Having a less specific action than the “clean” drugs, the SSRI`s, a typical side effect profile
of a tricyclic antidepressant is:
- Dry mouth, sedation, blurred vision
- Constipation, nausea, difficulty passing water
- Cardiovascular side effects – arrhythmias, postural hypotension, fast pulse, fainting
- Rashes and hypersensitivity reactions
- Behavioural disturbances, mania and hypomania, confusion
- Interference with sexual function
- Blood sugar changes, increased appetite and weight gain
- Convulsions, movement disorders and dyskinesias
- Fever and blood disorders
Prolonged administration can also cause permanent neurological syndromes such as tardive dyskinesia and tics. One problem of the tricyclic antidepressants is their suppression action on the cholinergic pathways in the brain, especially those of the autonomic nervous system. This leads to an activation of the “fight or flight” response leading to the nervous system to be “geared up” for action, thus leading to anxiety and jitteriness. Prolonged consumption of these drugs has been suggested to permanently damage these pathways.
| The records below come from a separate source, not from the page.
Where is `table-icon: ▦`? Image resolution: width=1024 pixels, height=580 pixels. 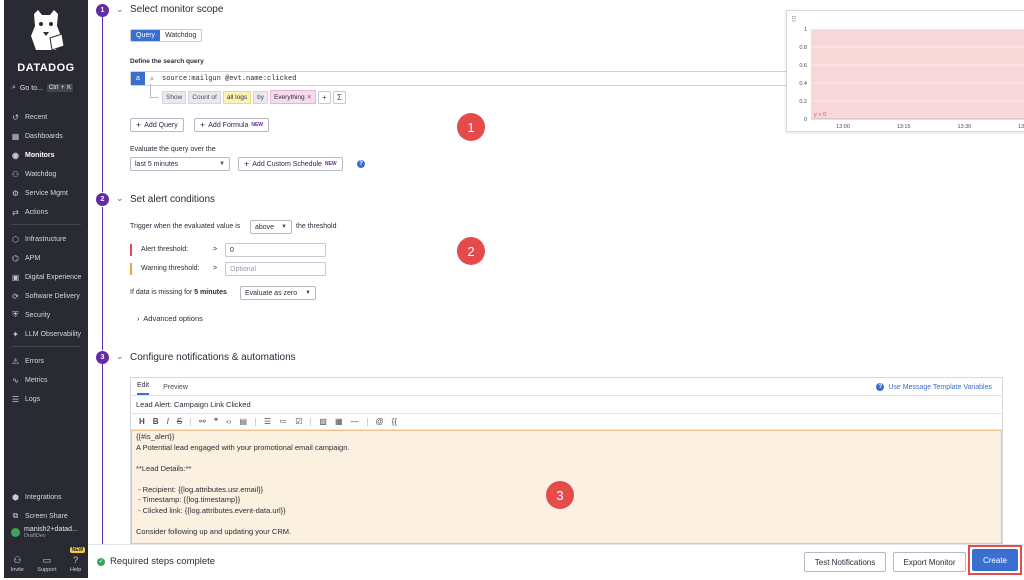
table-icon: ▦ is located at coordinates (339, 422).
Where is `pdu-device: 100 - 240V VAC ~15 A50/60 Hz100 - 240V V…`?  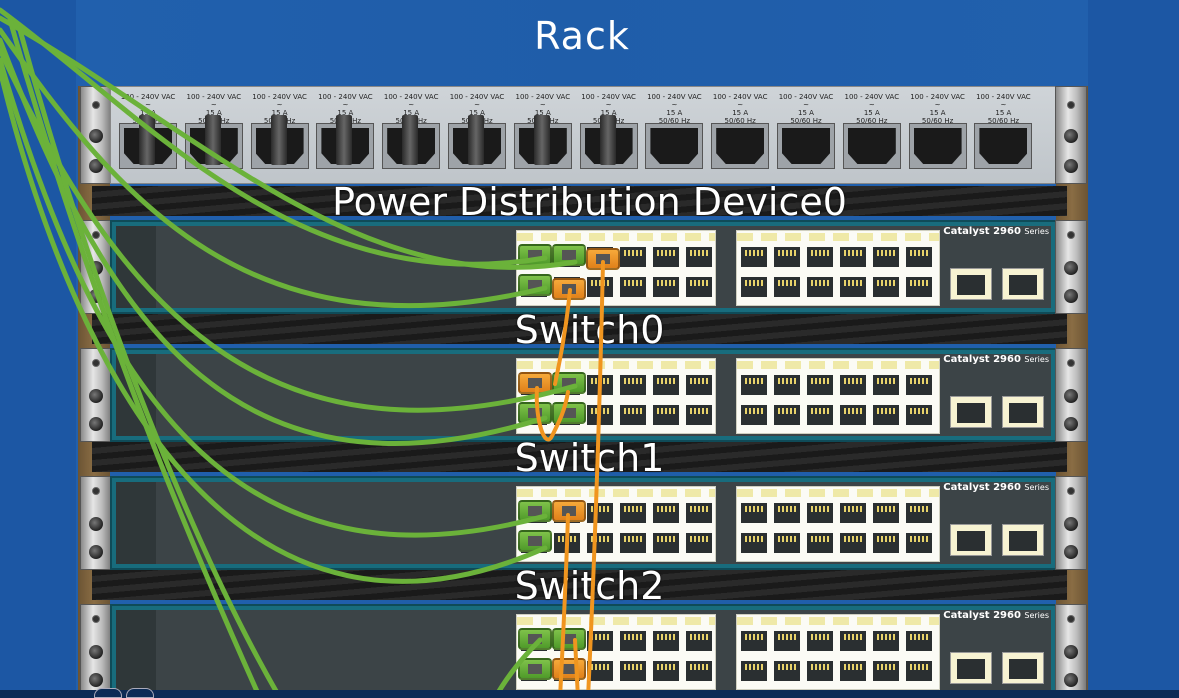 pdu-device: 100 - 240V VAC ~15 A50/60 Hz100 - 240V V… is located at coordinates (584, 135).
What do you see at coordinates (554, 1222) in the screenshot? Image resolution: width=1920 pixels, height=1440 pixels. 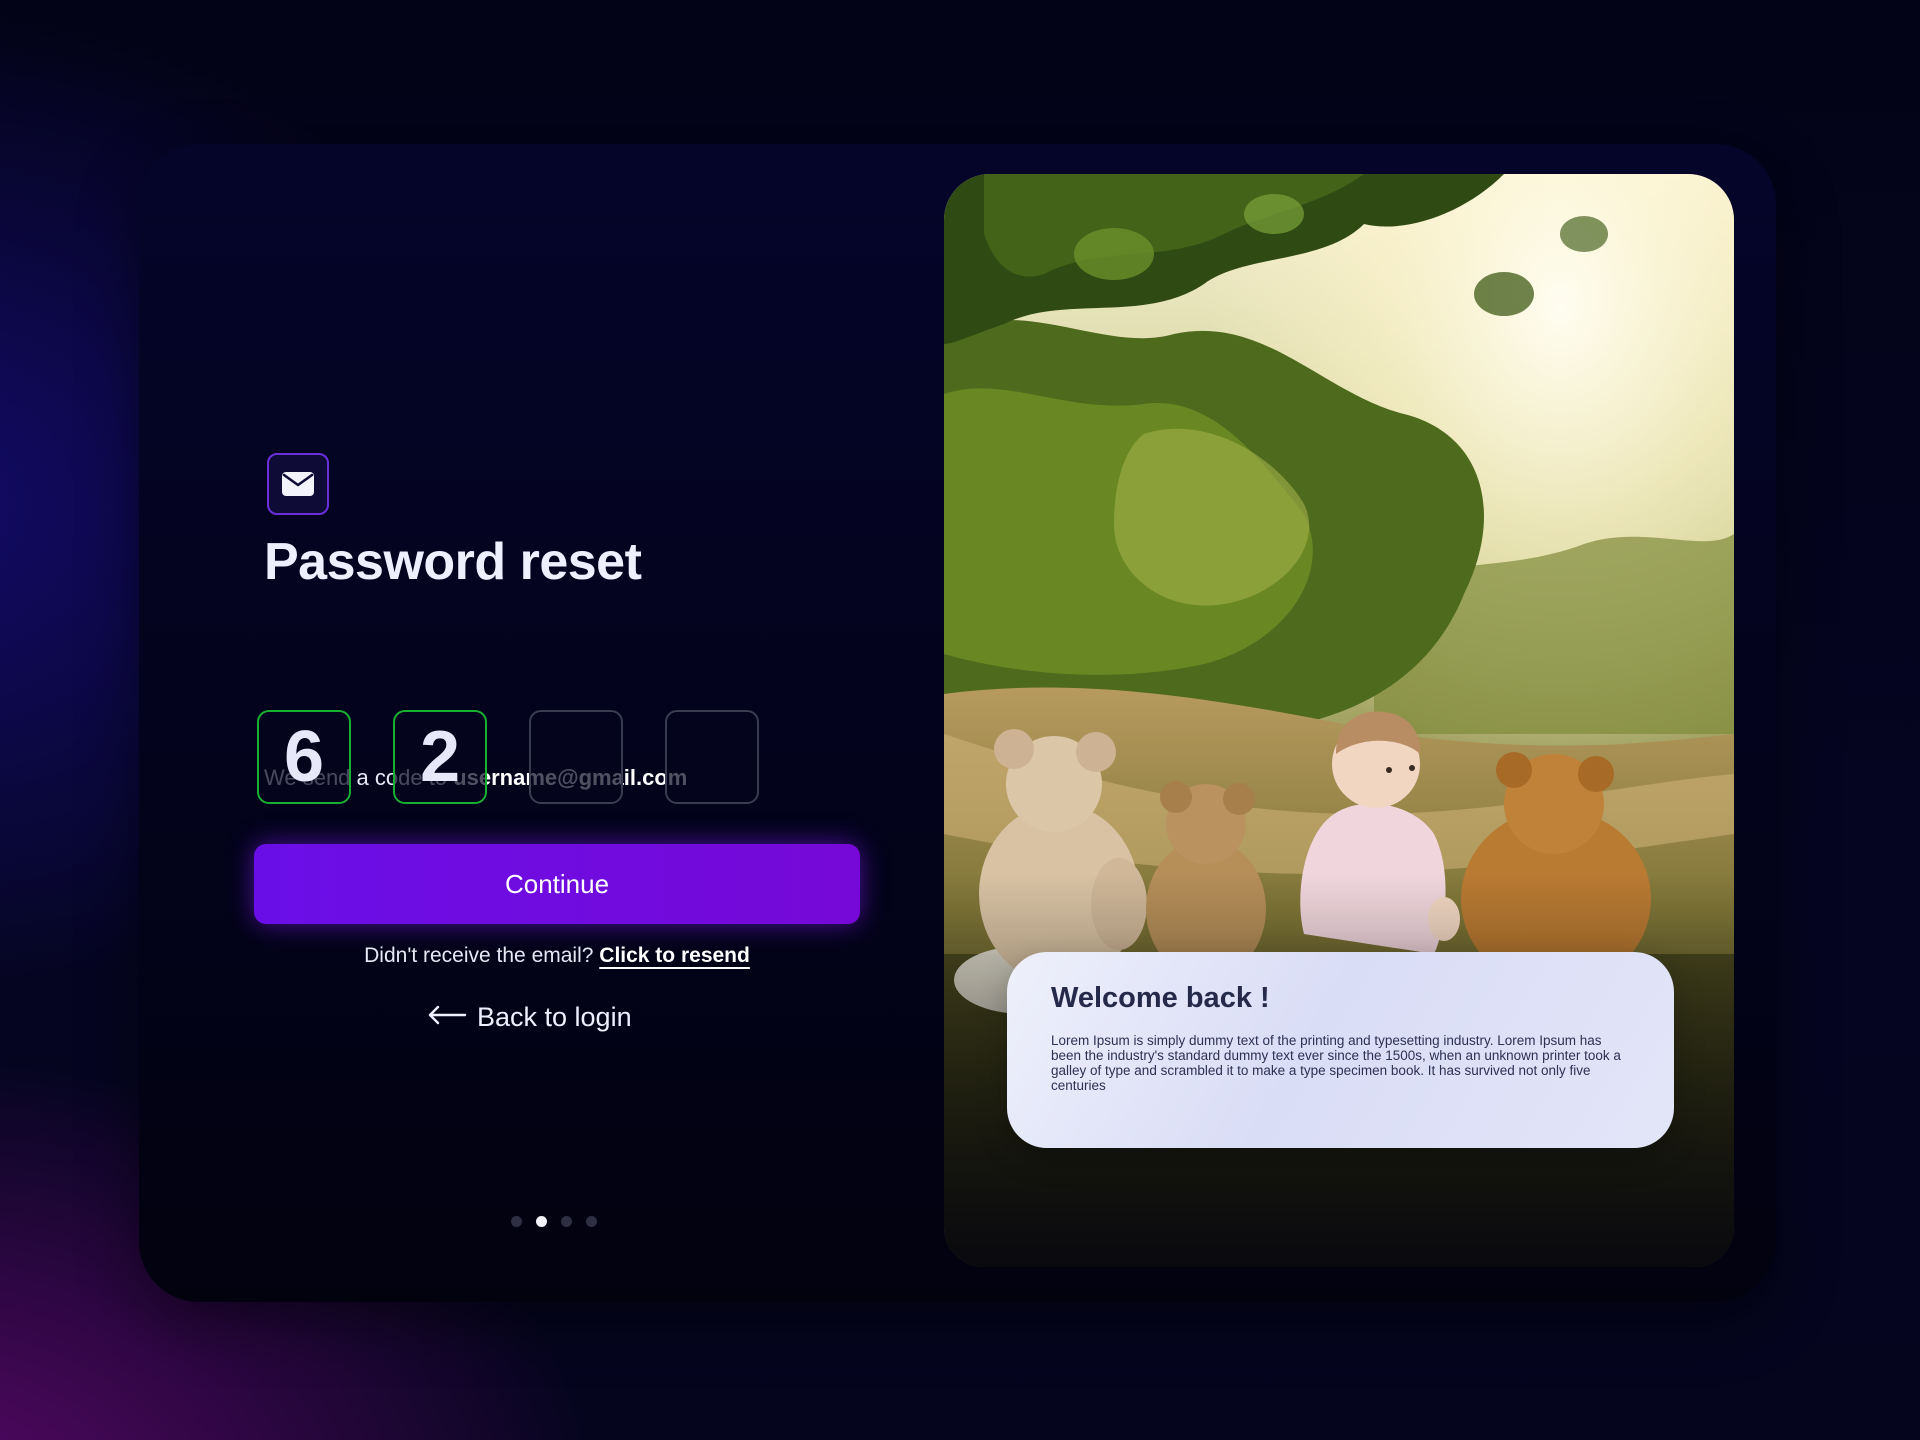 I see `pagination-dots` at bounding box center [554, 1222].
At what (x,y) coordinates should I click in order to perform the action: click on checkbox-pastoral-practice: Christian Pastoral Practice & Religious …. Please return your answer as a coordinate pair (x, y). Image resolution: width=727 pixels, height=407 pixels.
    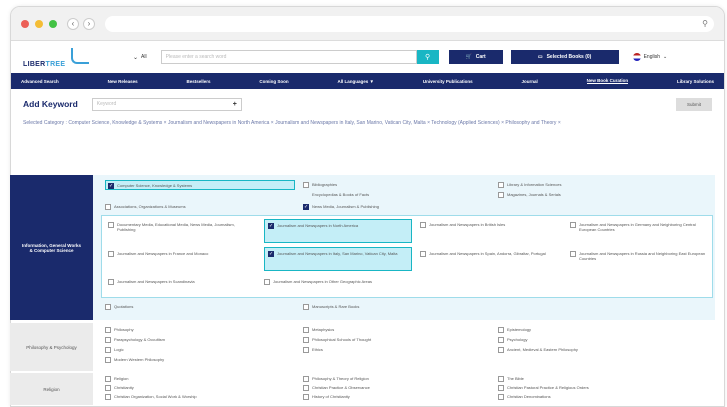
    Looking at the image, I should click on (544, 388).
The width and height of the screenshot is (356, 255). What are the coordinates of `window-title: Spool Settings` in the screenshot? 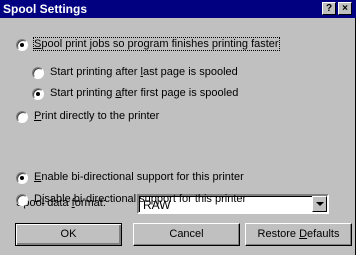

Less commonly used these days are the monoamine oxidase inhibitors (MAOI’s). These drugs are potent antidepressants when used in sufficient doses and exert their function by blocking the action of the enzyme that breaks down the mono-amines (such as serotonin and norepinephrine). Their major problem lies in the fact they also inhibit the action of the breakdown of tyramine. This is a substance found in foods such as yeast extracts, smoked fish and cheese and an excess in the body will cause a colossal rise in blood pressure. Seldom used these days, their use is almost exclusively in “atypical depression” (the “form” of depression that Prozac was initially developed for) and for people who have not “responded” to other types of antidepressants.
Where SSRI’s prevent the reuptake of serotonin and MAOI’s inhibit the breakdown of serotonin, a mixture of these two drugs produces a catastrophic effect. The 5-HT syndrome (5-HT = serotonin) occurs with the resultant overload in the brain of this neurotransmitter, usually resulting in a very unpleasant death (I have myself seen this occur twice whilst working in Accident and Emergency). This syndrome resembles neuroleptic malignant syndrome and is characterised by coma, severe muscle rigidity (resulting is a serious rise in blood pressure and body temperature), seizures and cardiac disturbances. For this reason, a long “drying out” is required if someone is switched from an SSRI’s to a MAOI or vice versa.